§ Supplied text:
————————

Closed Seth-Buchanan closed 1 year ago

Seth-Buchanan commented 1 year ago

Bug Description

I found and issue with the cw command. The default vim behavior when entering cw on a word in sentence is to preserve the post space which allows you to type a word and not have to add a space. This is in contrast to the dw command that deletes the post word space to make that word seem like it was never there.

Another unexpected behavior is that pressing cw on the last word in the line deletes the newline character as well. This makes the next line append to what is left of the current line.

ciw does work as expected and is recommended to use over cw but I thought I would raise it to your attention.

Relevant Screenshot

No response

To Reproduce

Type text, go to the begining of a word, and use the cw command. Type multiple lines and use cw command on any line but the last.

neovim version

0.8.3

Make sure you have done the following

s-cassidy commented 1 year ago

To add to this, dw/cw also doesn't work on the last word in the file.

Seems like dw/cw in this plugin is looking ahead for a space followed by another character. If we are at the last word of line, it ends up finding this on the next line (not expected). If we are at the last word of the file, it can't find this at all so doesn't do anything (not expected).

————————

§ Dataset entries:
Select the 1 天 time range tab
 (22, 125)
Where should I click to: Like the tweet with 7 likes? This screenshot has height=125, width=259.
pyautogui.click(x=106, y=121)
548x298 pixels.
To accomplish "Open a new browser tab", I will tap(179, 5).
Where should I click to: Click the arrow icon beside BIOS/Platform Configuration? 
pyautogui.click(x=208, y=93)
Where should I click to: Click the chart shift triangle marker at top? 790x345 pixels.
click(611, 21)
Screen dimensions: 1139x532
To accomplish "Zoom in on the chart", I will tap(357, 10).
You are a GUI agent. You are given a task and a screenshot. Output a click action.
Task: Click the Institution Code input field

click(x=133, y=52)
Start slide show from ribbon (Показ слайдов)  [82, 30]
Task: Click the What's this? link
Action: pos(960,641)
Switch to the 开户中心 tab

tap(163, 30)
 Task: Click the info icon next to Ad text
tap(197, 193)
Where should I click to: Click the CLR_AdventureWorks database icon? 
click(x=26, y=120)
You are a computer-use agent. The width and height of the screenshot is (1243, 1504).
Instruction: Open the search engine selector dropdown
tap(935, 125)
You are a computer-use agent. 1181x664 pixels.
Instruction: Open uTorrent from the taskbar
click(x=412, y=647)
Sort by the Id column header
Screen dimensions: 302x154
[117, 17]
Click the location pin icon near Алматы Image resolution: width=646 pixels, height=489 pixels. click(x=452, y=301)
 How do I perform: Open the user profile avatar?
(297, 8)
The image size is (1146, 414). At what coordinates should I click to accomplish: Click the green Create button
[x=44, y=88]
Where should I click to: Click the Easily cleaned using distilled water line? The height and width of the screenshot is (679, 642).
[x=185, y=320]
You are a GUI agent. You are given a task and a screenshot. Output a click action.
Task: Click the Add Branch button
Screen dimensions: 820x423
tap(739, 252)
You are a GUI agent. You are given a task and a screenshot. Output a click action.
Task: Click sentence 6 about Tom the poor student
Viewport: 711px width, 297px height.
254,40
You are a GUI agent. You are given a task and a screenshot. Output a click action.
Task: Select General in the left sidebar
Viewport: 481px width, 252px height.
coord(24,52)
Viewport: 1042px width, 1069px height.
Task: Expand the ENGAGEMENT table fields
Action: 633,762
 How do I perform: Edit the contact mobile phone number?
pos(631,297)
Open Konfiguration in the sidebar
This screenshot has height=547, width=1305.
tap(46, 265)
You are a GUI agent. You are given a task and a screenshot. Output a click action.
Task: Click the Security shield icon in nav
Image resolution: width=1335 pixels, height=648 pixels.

————————

§ Problem:
Quote word for word the part of the cw command bug report that starts at "s-cassidy commented 1" and ends at "anything (not expected).".

§ Exercise solution:
s-cassidy commented 1 year ago

To add to this, dw/cw also doesn't work on the last word in the file.

Seems like dw/cw in this plugin is looking ahead for a space followed by another character. If we are at the last word of line, it ends up finding this on the next line (not expected). If we are at the last word of the file, it can't find this at all so doesn't do anything (not expected).